Según un informe realizado por WWF el año pasado, la situación de la lucha contra el veneno en Asturies es "muy insatisfactoria", siendo los factores más negativos la ausencia de un plan específico de lucha contra el veneno, y sobre todo la ausencia de resoluciones ejemplarizantes, o sea, la ausencia casi absoluta de sanciones a los envenadores, que como comentaba al principio, siguen emponzoñando el monte a discreción matando buitres, alimoches, águilas reales y todo lo que se encuentre con sus cebos. Ni siquiera el Parque Nacional de Picos de Europa está libre de esta lacra, apareciendo varios buitres muertos en la colonia de Oceño hace unos pocos años.

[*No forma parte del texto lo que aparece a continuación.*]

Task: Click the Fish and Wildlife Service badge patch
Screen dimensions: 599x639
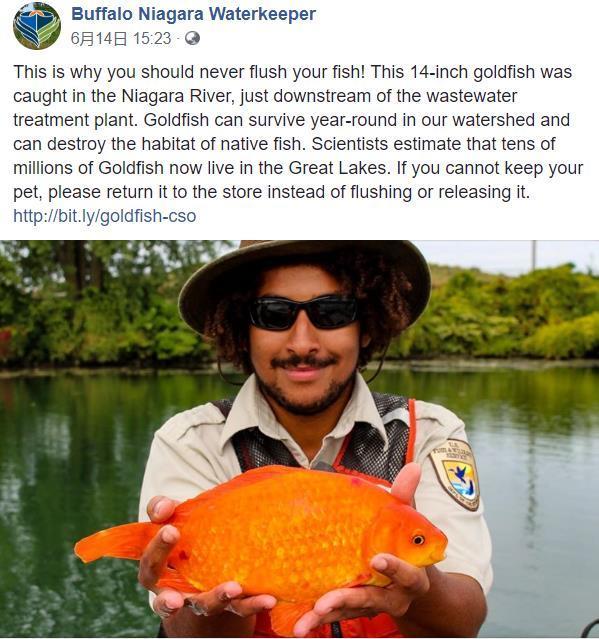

La última víctima del veneno ha sido un águila real (Aquila chrysaetos), una especie estrictamente protegida, como el resto de aves rapaces, que apareció en muy mal estado el pasado martes en la zona de Llanes con claros síntomas de envenenamiento. Los análisis confirmaron la presencia de veneno anticolinergico, un veneno usado por algunos ganaderos para matar lobos y otros depredadores. Afortunadamente el animal pudo ser tratado a tiempo y consiguió salvar su vida y será liberada hoy mismo.
Lo cierto es que los casos de envenamiento siguen siendo habituales en Asturies, y más aun en la zona oriental, donde curiosamente se está llevando a cabo un plan de reintroducción del Quebrantahuesos, un ave que se extinguió como nidificante en Asturies precisamente por el veneno. Este proyecto ha sido criticado por varios informes de expertos, y por numerosas organizaciones conservacionistas porque no tiene sentido soltar aves si no se ha solucionado el problema que las había llevado a la extinción. Curiosamente, el Principado de Asturies sigue apoyando el proyecto, a pesar de los informes en contra y quizas por eso no sea todo lo trasparente que se le debe exigir a una administración pública la hora de dar a conocer los casos confirmados de envenenamiento, que curiosamente siempre suelen salir a la luz cuando algún particular los denuncia.
Pero no solo los envenenadores campan a sus anchas, justo hoy que se procederá a liberar el águila real envenenada, aparecía en el periódico una noticia en la que se informaba que en el mismo concejo donde se produjo ese envenenamiento aparecía un halcón peregrino tiroteado, tenía el ala muy dañada y muy probablemente nunca volverá a volar.
No hace falta decir que ni el escopetero ni el envenenador han sido identificados.